● WHAT THE TASK REQUIRES
Can you transcribe the entries below word for word, starting at the very beginning and stopping after the line that contains "at that location."? Omit the pictures.

━━━━━ TASK DATA ━━━━━

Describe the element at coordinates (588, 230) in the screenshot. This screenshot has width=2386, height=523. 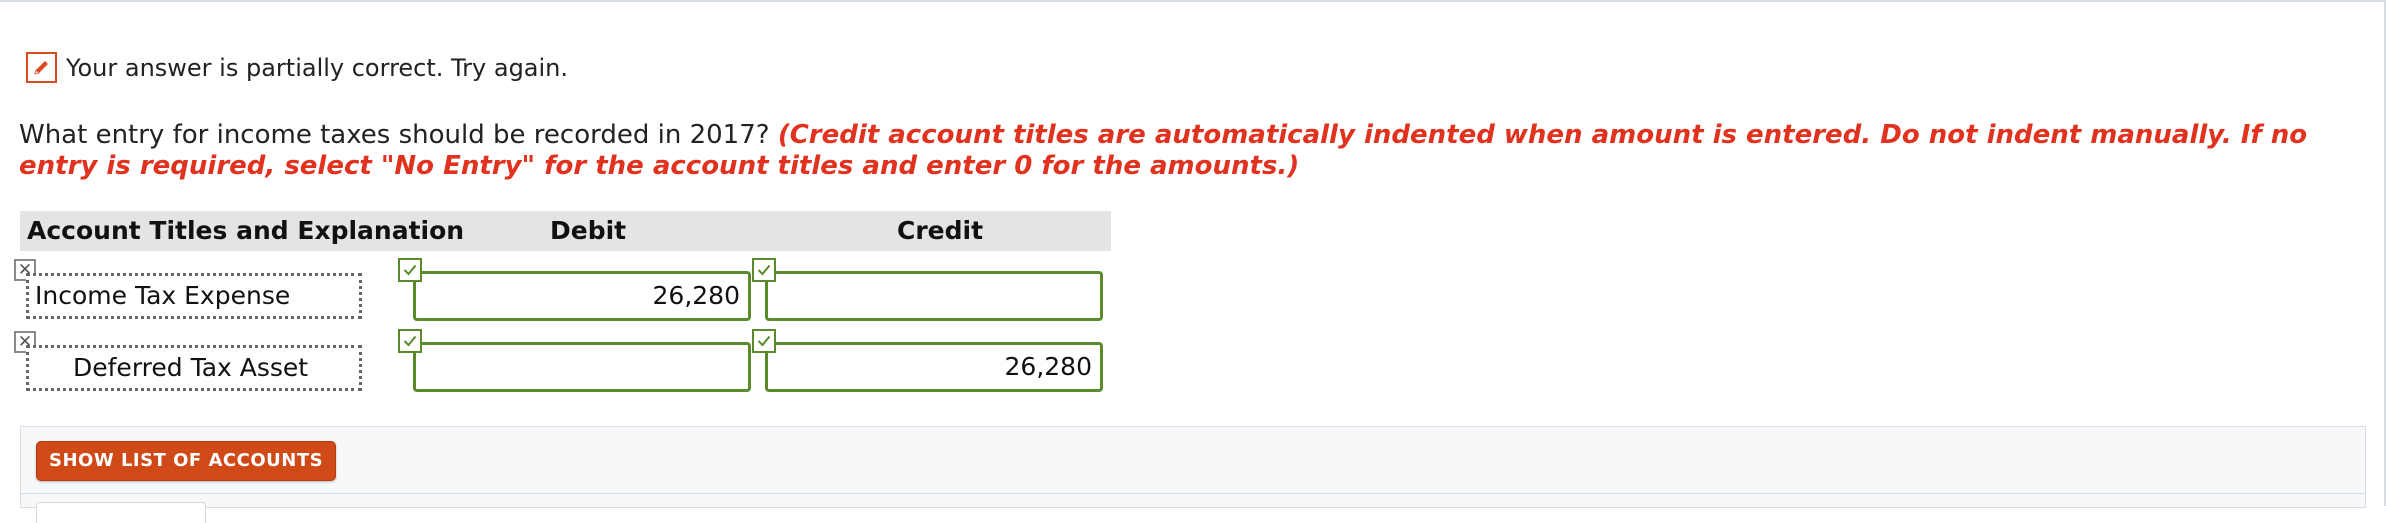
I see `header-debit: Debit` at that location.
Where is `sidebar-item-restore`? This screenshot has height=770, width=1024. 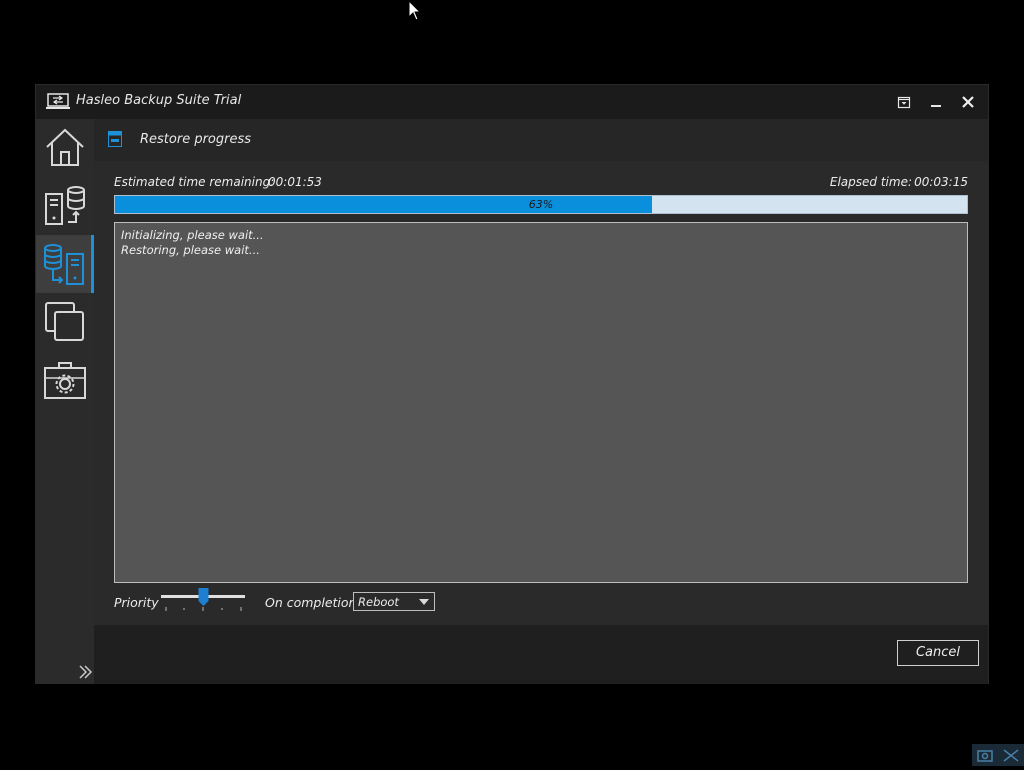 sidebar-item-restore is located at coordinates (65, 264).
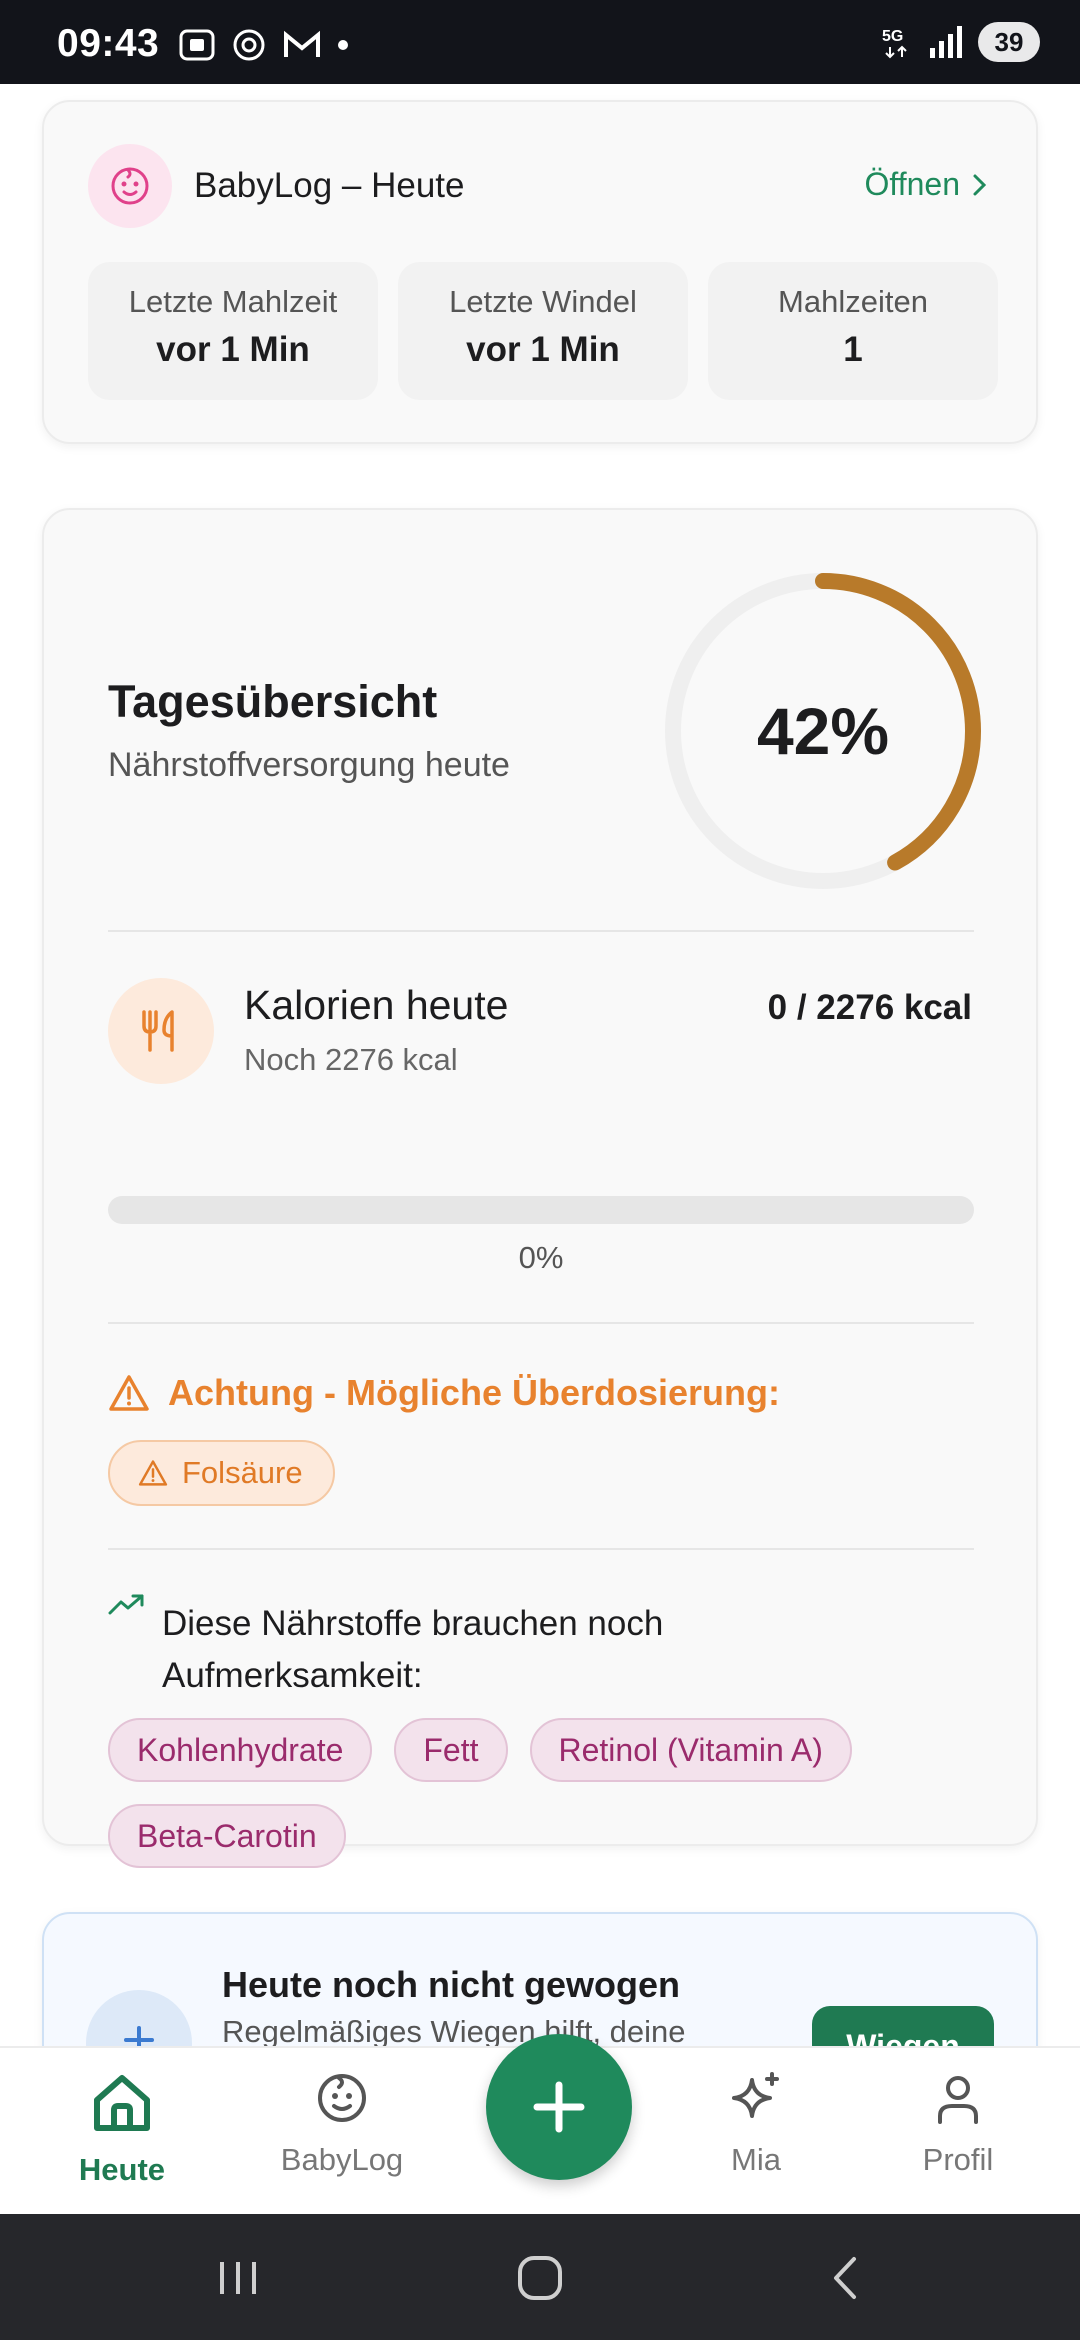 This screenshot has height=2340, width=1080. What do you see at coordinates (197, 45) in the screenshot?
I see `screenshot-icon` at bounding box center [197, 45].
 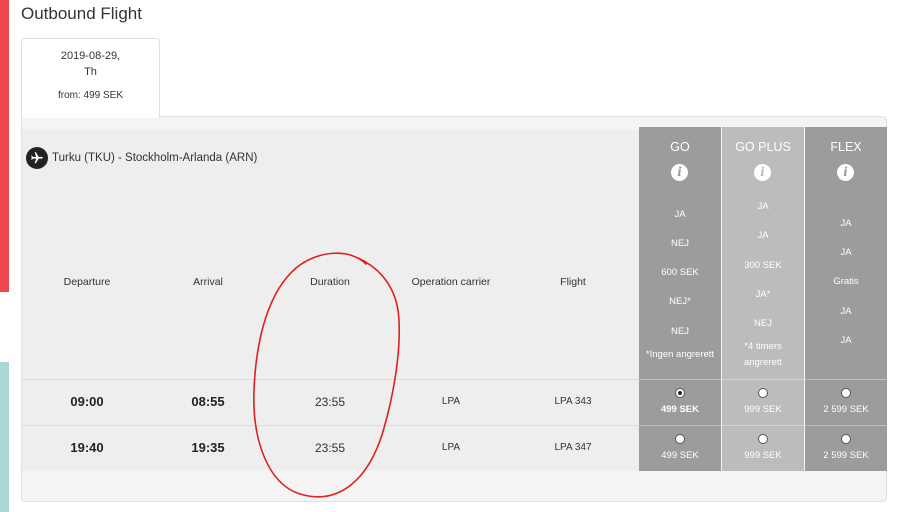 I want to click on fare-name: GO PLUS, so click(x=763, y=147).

━━━━━

● SOLVED EXERCISE
Describe the element at coordinates (588, 230) in the screenshot. This screenshot has width=2386, height=523. 
I see `header-debit: Debit` at that location.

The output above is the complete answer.